The Trump administration’s threat to restrict unspent funds of the Inflation Reduction Act also puts at risk initiatives like the EPA’s Thriving Communities Grantmakers. That program provides federal funds to large institutions to then distribute to small community-based organizations.
Fordham University, the local grantmaker for the EPA region covering New York, New Jersey, Puerto Rico, and the U.S. Virgin Islands, is dispensing a $40 million grant through its Flourishing in Community program. It received over 200 applications from front line organizations that would not otherwise have the capacity to receive federal funding.
“We are unsure of the future of the grant funding. As of right now we have been told to continue as is,” said Wanda Salaman, long-time South Bronx activist and Advisory Board Chair of Flourishing in Community.
South Bronx Unite applied for a $20 million Environmental and Climate Justice Community Change Grant from the EPA to finance the first two phases of its Mott Haven-Port Morris Waterfront plan.
While the funds from the Community Change Grant are not at risk, South Bronx Unite worries future federal funding could be in jeopardy. That group and others are looking to Albany for leadership.
“States do have a lot of power to continue advancing, cleaning our air, cleaning our water, protecting our climate, protecting lands,” said Alok Disa, senior researcher and policy analyst for Earthjustice.
Earthjustice and the Point CDC are pushing Gov. Kathy Hochul to implement the Advanced Clean Act before the year ends. Earthjustice filed 200 lawsuits against the first Trump administration and they expect to take legal action against Trump again.
“If they are going to choose to unlawfully or carelessly attack the regime of environmental protections, we are ready,” said Disa.

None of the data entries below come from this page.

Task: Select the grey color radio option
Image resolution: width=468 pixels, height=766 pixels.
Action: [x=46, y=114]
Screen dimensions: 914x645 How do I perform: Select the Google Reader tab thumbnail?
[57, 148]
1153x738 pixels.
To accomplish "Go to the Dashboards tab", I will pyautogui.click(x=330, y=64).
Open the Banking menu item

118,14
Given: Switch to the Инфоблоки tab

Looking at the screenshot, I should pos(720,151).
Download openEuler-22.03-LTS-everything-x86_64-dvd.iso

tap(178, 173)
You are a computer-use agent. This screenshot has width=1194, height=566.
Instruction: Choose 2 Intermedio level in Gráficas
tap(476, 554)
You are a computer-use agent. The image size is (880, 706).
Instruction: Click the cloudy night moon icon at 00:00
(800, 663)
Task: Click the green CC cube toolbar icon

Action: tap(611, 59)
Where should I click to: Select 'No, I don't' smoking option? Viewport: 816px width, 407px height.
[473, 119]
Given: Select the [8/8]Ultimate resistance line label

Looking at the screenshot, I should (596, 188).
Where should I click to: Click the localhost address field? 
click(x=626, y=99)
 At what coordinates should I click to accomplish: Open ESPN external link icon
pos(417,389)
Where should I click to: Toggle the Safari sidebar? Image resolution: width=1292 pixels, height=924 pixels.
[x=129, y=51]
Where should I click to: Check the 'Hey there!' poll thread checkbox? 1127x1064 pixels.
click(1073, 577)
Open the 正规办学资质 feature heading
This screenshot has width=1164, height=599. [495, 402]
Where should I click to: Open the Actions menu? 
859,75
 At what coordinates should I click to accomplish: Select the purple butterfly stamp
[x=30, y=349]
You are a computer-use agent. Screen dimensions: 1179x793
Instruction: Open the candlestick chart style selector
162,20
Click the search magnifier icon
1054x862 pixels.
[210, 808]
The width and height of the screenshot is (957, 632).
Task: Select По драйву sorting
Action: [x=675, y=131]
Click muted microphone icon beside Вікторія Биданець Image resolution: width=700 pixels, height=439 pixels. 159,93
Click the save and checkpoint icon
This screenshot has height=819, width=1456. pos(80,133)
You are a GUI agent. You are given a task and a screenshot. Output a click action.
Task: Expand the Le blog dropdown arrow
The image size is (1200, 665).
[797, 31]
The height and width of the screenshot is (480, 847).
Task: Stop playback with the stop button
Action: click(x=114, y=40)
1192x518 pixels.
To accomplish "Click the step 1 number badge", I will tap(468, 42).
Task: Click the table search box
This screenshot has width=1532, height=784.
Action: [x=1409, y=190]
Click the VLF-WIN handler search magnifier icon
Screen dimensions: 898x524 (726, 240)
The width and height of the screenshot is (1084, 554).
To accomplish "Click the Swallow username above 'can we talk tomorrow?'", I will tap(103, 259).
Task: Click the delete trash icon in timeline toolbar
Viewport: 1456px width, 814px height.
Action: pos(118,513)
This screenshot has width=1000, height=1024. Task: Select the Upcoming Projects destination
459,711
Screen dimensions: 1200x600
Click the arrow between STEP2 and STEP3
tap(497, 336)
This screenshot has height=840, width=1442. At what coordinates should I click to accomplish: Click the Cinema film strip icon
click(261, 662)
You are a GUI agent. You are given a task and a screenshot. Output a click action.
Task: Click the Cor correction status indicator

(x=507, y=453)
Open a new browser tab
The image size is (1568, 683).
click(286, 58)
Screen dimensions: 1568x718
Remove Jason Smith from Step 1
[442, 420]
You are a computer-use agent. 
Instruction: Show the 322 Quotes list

In 2019, New York State passed the ambitious Climate Leadership and Community Protection Act which requires the state to reduce its carbon emissions by 40% by 2030 and 85% by 2050. Despite the landmark legislation, New York State’s implementation of the bill has been slow and is set to miss the 2025 deadline, further worrying climate advocates.
“I don’t think it’s a priority in the sense that we are not moving fast enough. We’re not moving big enough for the scale of the crisis at hand, at this point,” said Eunice Ko, deputy director of the New York City Environmental Justice Alliance.
South Bronx Unite and the Point CDC noted that the stark reality of the Trump administration may actually spur greater engagement in climate and environmental justice.
“While it’s harder to fight against these people, it’s easier to grow power to fight against these people,” said Dariella Rodriguez, director of community development of the Point CDC.
“Regardless if the Democratic Party or the Republican Party won the presidential election, we know that in tremendously oppressed communities, frontline communities, we would have still had to organize,” said Shore.